Input data →
::::::::::
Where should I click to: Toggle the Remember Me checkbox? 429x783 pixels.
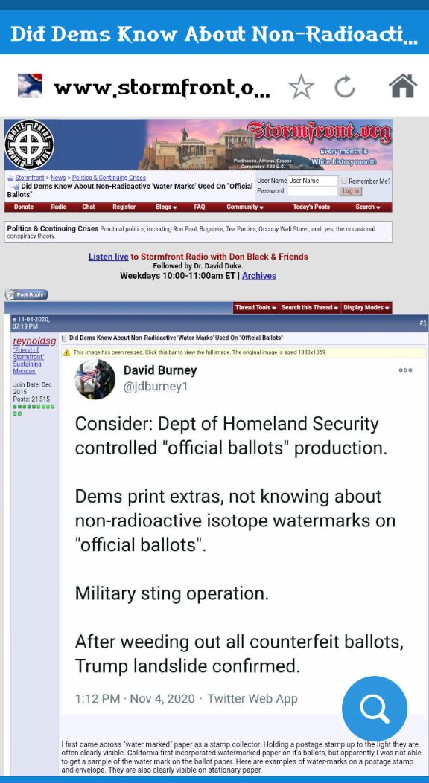point(344,181)
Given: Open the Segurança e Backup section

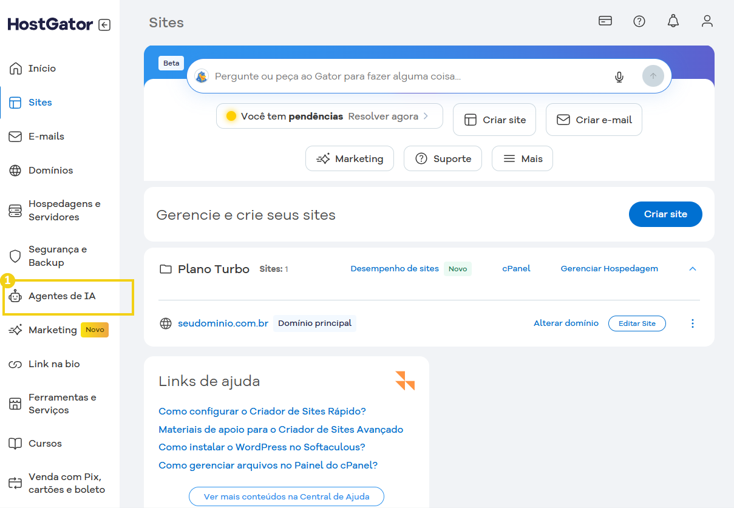Looking at the screenshot, I should pyautogui.click(x=58, y=256).
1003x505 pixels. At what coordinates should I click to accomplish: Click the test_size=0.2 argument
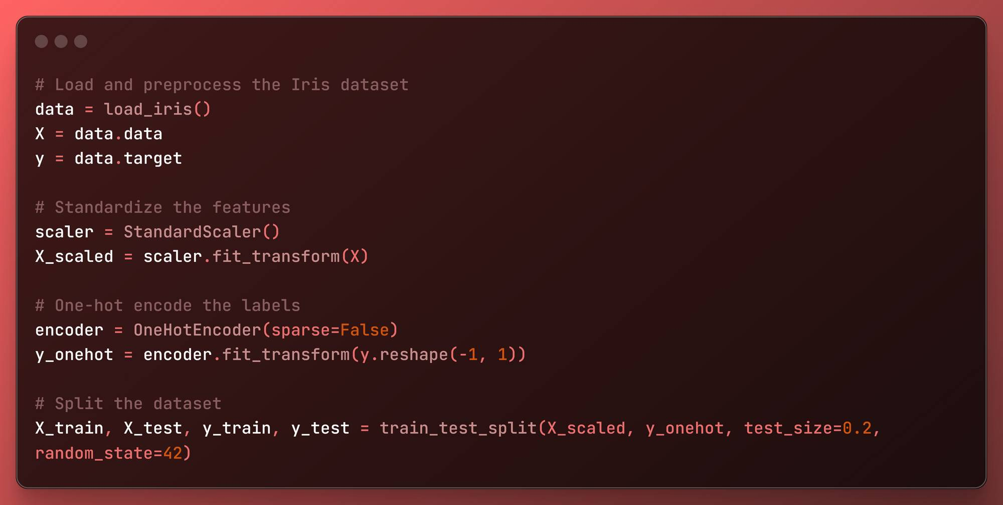click(x=807, y=428)
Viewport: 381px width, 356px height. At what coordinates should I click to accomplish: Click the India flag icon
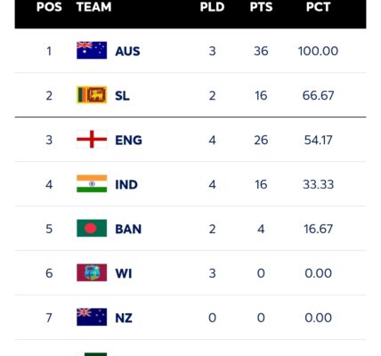[92, 183]
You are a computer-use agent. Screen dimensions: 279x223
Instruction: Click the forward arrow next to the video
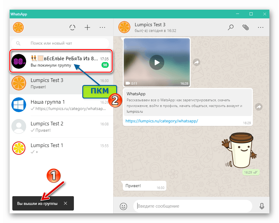pos(196,62)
::::::::::
Set exercise → Copy every line from the one containing "You are a computer-use" through the last line, requests included, and shift each coordinate in the answers up by 75. Leave the pictures out.

Output for this task →
You are a computer-use agent. Screen dimensions: 279x223
Instruction: Click the forward arrow next to the video
pos(271,137)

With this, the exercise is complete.